= EXERCISE OBJECTIVE =
Nothing but the lines below between the line holding "The width and height of the screenshot is (596, 413)." and the line holding "Task: Click the 0代表不限制 hint text", inclusive, should appear in the answer, each set down exactly.

= RECORDED INFORMATION =
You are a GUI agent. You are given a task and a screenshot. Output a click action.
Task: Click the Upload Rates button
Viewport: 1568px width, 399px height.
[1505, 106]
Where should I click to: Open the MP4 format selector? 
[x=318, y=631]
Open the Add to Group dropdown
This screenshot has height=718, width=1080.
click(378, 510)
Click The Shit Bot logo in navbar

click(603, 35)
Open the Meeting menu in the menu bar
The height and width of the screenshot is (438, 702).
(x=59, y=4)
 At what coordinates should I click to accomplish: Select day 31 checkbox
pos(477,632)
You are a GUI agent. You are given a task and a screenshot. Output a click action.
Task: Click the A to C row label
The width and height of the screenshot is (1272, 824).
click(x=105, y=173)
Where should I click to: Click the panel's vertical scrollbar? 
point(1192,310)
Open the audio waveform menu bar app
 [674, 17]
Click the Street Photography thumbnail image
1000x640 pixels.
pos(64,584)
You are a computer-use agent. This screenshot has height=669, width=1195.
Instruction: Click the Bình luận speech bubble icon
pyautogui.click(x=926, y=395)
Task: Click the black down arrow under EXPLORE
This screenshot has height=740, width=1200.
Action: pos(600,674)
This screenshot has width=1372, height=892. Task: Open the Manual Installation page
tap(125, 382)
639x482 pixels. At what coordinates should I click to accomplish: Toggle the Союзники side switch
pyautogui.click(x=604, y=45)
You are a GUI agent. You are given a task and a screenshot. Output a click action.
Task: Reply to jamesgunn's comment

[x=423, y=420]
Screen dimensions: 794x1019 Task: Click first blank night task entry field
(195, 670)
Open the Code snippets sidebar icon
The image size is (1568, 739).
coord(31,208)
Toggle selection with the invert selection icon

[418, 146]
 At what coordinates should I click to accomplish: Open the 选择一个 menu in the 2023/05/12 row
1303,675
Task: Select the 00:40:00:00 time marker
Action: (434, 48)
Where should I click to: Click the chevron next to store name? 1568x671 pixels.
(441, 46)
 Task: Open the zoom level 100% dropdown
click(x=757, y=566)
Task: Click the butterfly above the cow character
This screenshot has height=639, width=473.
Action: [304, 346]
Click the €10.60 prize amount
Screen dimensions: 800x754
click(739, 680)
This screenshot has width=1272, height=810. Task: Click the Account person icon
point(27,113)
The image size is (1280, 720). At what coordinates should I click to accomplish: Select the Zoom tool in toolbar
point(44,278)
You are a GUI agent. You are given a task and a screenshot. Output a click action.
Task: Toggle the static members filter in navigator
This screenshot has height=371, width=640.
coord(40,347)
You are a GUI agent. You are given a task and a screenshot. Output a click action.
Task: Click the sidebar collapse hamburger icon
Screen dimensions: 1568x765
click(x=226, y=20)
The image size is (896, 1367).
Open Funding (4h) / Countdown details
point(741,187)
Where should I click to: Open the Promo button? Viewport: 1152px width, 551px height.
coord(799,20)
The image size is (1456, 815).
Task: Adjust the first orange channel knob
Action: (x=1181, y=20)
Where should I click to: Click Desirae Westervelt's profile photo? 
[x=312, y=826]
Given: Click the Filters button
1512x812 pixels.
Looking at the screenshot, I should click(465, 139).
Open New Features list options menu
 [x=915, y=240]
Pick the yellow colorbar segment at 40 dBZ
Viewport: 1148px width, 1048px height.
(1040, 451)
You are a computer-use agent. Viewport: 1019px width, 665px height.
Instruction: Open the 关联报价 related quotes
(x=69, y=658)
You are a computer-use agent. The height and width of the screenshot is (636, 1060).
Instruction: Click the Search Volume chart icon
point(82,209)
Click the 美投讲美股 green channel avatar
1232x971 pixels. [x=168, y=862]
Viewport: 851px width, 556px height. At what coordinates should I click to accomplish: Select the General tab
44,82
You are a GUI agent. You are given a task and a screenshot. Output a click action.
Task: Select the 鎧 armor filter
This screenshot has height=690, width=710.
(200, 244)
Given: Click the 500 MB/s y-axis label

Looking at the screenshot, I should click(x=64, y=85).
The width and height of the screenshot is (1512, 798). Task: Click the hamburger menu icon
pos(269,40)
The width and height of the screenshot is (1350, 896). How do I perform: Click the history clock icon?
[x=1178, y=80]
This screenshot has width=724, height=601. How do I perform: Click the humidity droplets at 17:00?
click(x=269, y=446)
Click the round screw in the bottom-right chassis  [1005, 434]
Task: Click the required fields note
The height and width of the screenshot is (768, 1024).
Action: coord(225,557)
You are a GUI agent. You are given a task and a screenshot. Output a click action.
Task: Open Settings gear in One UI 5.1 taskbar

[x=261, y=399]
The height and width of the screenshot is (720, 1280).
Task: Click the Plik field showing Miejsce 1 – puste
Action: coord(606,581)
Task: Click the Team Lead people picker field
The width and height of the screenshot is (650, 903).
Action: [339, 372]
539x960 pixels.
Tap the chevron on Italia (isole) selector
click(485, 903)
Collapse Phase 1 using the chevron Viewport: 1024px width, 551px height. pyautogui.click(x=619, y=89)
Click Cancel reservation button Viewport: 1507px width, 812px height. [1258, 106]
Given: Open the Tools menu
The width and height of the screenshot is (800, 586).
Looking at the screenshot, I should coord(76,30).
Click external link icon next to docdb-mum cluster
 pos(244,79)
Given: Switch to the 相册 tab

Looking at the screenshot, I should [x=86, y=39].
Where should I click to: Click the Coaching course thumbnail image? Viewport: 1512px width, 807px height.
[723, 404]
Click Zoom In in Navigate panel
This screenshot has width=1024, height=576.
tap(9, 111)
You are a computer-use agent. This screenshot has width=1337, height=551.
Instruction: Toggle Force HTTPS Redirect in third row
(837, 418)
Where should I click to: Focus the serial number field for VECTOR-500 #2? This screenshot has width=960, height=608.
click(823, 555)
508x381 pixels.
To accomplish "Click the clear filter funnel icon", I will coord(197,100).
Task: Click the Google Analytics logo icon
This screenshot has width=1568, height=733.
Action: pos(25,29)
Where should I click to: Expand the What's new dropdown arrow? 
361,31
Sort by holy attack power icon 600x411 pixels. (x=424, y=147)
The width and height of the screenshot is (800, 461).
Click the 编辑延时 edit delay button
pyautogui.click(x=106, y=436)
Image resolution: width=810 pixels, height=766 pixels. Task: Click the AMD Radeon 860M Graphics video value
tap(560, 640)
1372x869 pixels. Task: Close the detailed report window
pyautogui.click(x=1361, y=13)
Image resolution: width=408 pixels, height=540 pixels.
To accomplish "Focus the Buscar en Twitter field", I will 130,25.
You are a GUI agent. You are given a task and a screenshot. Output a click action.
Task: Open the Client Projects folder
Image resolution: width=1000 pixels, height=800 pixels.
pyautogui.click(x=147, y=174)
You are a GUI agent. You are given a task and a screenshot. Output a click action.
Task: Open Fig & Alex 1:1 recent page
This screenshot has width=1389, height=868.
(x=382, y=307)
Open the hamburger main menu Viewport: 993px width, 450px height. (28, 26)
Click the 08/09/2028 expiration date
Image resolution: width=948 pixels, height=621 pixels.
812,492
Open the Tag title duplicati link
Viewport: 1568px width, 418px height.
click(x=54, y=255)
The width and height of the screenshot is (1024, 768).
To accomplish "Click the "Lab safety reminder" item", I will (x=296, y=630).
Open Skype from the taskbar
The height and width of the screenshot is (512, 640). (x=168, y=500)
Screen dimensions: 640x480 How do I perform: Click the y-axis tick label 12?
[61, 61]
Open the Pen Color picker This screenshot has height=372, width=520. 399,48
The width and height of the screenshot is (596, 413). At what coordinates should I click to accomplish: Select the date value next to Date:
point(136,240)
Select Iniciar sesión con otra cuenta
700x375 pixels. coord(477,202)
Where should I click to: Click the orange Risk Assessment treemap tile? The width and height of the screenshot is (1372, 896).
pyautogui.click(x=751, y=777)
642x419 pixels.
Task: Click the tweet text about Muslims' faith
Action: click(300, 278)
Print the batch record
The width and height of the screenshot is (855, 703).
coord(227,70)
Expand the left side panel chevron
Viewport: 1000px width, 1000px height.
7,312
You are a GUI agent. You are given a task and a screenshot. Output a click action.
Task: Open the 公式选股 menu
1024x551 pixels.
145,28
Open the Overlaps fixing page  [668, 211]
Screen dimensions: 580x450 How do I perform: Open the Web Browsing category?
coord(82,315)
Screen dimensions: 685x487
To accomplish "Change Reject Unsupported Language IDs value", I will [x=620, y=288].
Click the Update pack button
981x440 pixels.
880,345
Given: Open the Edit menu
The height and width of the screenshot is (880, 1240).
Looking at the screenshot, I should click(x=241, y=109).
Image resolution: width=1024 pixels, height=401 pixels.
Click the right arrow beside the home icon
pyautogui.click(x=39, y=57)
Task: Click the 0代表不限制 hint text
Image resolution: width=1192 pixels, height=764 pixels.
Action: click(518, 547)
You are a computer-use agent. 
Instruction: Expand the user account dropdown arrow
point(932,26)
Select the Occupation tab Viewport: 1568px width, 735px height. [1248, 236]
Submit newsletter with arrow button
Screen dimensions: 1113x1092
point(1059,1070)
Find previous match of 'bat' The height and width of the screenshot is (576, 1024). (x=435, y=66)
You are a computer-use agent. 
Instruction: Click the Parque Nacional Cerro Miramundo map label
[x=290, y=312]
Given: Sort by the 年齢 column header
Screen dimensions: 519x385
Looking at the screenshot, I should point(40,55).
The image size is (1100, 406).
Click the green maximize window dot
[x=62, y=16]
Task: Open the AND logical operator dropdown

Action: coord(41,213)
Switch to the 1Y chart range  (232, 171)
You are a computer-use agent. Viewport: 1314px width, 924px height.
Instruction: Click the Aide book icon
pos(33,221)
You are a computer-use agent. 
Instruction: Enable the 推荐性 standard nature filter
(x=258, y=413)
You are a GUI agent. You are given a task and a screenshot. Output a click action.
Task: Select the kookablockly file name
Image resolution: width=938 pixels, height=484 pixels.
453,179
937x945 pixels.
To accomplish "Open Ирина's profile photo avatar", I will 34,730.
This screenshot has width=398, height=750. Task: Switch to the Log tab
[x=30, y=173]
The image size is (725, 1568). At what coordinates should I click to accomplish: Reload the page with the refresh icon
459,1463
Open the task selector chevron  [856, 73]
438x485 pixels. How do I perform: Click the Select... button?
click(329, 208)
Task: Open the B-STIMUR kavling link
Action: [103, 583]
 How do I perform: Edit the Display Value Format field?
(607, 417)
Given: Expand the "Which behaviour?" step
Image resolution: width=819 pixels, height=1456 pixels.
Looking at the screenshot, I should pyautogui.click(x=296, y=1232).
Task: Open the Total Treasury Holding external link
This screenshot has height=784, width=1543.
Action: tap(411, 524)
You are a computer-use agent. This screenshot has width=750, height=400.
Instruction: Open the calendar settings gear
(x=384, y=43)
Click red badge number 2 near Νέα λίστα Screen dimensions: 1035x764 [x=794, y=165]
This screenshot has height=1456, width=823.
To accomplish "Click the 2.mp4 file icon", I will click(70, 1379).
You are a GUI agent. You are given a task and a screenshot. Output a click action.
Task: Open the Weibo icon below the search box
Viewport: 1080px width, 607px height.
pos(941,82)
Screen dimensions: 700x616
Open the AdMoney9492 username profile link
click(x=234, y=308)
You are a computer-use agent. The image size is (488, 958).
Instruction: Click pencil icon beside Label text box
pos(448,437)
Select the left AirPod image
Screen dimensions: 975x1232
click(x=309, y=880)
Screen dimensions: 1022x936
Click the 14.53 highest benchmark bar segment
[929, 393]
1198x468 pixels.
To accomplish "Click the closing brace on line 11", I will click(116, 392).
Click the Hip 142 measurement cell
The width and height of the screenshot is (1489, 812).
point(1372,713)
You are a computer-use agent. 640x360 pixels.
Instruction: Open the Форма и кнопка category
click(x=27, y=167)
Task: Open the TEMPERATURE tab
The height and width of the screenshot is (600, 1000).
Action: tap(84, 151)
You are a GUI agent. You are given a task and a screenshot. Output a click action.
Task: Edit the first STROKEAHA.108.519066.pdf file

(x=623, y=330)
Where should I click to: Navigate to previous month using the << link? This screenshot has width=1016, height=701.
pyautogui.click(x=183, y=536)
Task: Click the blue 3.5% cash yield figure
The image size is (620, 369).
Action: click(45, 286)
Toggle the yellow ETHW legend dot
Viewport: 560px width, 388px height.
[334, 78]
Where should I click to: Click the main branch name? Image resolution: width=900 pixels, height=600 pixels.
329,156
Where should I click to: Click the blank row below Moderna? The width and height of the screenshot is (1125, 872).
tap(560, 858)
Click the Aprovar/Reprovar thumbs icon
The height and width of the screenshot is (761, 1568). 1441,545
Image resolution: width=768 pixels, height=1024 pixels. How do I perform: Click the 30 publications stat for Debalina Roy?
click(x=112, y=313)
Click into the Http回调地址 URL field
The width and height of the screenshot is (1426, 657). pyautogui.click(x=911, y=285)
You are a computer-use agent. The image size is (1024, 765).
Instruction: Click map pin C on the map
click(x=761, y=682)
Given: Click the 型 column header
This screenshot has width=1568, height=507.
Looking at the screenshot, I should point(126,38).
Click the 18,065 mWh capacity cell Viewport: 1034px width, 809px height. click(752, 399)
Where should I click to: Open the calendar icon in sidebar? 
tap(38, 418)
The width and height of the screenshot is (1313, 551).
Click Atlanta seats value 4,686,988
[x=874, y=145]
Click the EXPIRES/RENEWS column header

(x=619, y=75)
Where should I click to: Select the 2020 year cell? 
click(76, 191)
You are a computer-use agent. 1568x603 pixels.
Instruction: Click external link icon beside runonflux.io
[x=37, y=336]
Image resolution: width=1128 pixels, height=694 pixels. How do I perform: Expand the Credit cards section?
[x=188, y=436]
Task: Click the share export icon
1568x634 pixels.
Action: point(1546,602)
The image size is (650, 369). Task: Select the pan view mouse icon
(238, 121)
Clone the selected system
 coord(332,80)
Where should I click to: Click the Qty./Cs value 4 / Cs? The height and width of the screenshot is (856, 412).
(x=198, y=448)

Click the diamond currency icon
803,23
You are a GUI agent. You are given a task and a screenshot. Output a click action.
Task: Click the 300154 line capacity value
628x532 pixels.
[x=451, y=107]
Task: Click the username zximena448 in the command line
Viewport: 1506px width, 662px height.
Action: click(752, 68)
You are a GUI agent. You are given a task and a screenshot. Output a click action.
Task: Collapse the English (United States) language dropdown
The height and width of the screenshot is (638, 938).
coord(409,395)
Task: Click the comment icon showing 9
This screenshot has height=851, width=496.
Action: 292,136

= SOLUTION FOR THIS EXERCISE =
The width and height of the screenshot is (596, 413). At what coordinates should I click to accomplish: Select the date value next to Date:
point(136,240)
Select Iniciar sesión con otra cuenta
700x375 pixels. coord(477,202)
Where should I click to: Click the orange Risk Assessment treemap tile? The width and height of the screenshot is (1372, 896).
pyautogui.click(x=751, y=777)
642x419 pixels.
Task: Click the tweet text about Muslims' faith
Action: click(300, 278)
Print the batch record
The width and height of the screenshot is (855, 703).
coord(227,70)
Expand the left side panel chevron
Viewport: 1000px width, 1000px height.
7,312
You are a GUI agent. You are given a task and a screenshot. Output a click action.
Task: Open the 公式选股 menu
1024x551 pixels.
145,28
Open the Overlaps fixing page  [668, 211]
Screen dimensions: 580x450 How do I perform: Open the Web Browsing category?
coord(82,315)
Screen dimensions: 685x487
To accomplish "Change Reject Unsupported Language IDs value", I will [x=620, y=288].
Click the Update pack button
981x440 pixels.
880,345
Given: Open the Edit menu
The height and width of the screenshot is (880, 1240).
Looking at the screenshot, I should click(x=241, y=109).
Image resolution: width=1024 pixels, height=401 pixels.
Click the right arrow beside the home icon
pyautogui.click(x=39, y=57)
Task: Click the 0代表不限制 hint text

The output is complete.